Exercise description:
In the Gaza news report, which two parties mediated the truce that came into force at midnight?

GAZA CITY: After seven chaotic and violent hours, quiet returned to the Gaza Strip Friday night. Yet on Saturday, civilians in the Palestinian enclave and Israel remained fearful of the potential for a new war.
The fatal shooting by a Palestinian sniper of an Israeli soldier during protests along the border on Friday sparked a widespread wave of Israeli bombing, with three fighters from Hamas killed and dozens of targets struck.
After intensive indirect mediation by the UN and Egypt, a truce came into force at midnight, yet both populations remained on high alert of another all-out conflict between Israel and Hamas.
“War is coming. I know that the (Israeli) occupation is carrying out raids to pave the way with their home base,” Somaya Rabaya, 21, from Deir Al-Balah in central Gaza, said.
While the cease-fire deal included an end to rockets and mortars, it didn’t include a commitment by Hamas to stop what Israeli media have dubbed “terror kites,” a senior Hamas source said.

Dataset entries:
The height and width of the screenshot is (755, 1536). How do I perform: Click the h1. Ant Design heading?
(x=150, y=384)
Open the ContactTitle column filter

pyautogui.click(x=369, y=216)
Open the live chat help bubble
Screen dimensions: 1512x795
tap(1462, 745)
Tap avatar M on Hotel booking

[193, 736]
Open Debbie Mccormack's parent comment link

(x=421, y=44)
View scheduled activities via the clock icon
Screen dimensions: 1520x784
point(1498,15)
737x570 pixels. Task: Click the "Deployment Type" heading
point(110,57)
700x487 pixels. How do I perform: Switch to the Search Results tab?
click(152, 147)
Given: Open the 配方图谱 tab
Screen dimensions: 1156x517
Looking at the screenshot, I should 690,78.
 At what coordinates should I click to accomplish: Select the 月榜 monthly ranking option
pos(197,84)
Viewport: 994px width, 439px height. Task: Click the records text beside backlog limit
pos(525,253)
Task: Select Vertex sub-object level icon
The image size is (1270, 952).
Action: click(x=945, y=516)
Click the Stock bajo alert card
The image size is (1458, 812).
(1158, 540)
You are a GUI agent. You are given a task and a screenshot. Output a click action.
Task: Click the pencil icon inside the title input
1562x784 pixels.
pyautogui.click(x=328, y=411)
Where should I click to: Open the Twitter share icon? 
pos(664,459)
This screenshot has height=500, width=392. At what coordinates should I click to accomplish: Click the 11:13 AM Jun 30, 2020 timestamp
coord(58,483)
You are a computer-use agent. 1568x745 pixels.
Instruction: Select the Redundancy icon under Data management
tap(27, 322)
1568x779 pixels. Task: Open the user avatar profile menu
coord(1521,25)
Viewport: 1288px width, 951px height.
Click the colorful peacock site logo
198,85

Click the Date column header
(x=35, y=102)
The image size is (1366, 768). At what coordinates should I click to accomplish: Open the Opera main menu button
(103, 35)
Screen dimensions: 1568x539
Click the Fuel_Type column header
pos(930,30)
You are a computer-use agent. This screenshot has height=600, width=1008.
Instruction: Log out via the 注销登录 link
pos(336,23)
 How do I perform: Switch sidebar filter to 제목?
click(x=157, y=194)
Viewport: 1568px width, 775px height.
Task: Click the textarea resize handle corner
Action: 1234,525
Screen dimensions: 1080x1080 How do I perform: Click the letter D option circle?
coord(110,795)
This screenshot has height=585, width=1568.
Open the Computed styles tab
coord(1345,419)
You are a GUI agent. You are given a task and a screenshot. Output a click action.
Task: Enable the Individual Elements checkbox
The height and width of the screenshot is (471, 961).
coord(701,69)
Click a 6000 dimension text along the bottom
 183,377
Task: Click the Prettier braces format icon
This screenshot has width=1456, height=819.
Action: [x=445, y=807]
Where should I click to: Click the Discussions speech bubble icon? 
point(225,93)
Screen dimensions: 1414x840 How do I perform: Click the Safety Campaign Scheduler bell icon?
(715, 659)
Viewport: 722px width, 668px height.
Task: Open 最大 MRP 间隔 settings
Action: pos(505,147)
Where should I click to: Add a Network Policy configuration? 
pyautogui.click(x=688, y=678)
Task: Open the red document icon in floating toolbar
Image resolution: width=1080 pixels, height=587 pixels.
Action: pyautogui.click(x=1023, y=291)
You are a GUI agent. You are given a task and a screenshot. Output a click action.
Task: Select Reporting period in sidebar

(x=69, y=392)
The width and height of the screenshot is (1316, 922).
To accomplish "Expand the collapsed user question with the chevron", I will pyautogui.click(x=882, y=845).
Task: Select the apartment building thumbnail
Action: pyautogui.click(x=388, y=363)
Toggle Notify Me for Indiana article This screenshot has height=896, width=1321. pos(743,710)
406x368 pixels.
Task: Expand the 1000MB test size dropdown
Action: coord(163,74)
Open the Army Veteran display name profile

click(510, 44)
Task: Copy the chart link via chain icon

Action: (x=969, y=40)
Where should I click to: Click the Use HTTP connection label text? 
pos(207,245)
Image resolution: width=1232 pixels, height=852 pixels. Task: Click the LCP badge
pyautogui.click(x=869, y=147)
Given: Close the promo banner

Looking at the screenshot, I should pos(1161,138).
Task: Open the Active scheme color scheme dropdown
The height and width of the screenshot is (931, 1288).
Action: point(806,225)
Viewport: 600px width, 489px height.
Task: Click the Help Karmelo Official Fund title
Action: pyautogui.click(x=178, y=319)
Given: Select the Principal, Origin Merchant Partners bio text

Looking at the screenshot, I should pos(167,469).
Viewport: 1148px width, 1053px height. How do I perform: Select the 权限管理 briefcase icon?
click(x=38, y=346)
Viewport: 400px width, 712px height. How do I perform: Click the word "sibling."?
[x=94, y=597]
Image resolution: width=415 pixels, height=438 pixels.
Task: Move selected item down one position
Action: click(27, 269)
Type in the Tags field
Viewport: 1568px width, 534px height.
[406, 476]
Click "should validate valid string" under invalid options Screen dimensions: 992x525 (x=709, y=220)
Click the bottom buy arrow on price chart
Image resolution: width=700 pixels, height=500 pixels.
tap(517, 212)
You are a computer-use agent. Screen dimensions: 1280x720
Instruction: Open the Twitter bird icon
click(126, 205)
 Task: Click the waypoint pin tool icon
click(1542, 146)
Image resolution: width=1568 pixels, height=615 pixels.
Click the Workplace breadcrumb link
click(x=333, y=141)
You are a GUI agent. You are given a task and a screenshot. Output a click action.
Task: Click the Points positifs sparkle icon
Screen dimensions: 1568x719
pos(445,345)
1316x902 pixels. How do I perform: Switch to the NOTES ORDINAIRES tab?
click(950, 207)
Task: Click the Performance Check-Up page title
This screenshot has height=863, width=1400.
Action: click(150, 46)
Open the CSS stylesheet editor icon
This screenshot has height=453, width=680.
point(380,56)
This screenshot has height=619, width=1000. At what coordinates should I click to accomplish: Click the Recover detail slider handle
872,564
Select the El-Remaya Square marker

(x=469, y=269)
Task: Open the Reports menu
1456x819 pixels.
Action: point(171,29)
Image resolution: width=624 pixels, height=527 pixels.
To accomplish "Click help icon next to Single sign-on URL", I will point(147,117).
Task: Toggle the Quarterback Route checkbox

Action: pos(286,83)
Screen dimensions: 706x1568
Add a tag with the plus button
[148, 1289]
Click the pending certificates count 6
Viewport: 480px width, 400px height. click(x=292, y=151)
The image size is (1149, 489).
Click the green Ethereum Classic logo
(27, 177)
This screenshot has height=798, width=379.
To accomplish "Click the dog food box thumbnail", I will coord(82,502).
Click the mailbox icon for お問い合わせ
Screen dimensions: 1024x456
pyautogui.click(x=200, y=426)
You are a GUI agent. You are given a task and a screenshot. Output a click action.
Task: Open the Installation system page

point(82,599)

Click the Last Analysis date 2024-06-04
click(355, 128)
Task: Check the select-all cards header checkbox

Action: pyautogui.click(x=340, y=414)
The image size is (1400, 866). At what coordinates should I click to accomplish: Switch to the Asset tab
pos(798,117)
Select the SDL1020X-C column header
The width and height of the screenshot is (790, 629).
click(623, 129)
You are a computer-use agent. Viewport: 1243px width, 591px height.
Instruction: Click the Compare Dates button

Result for this exercise:
The UN and Egypt.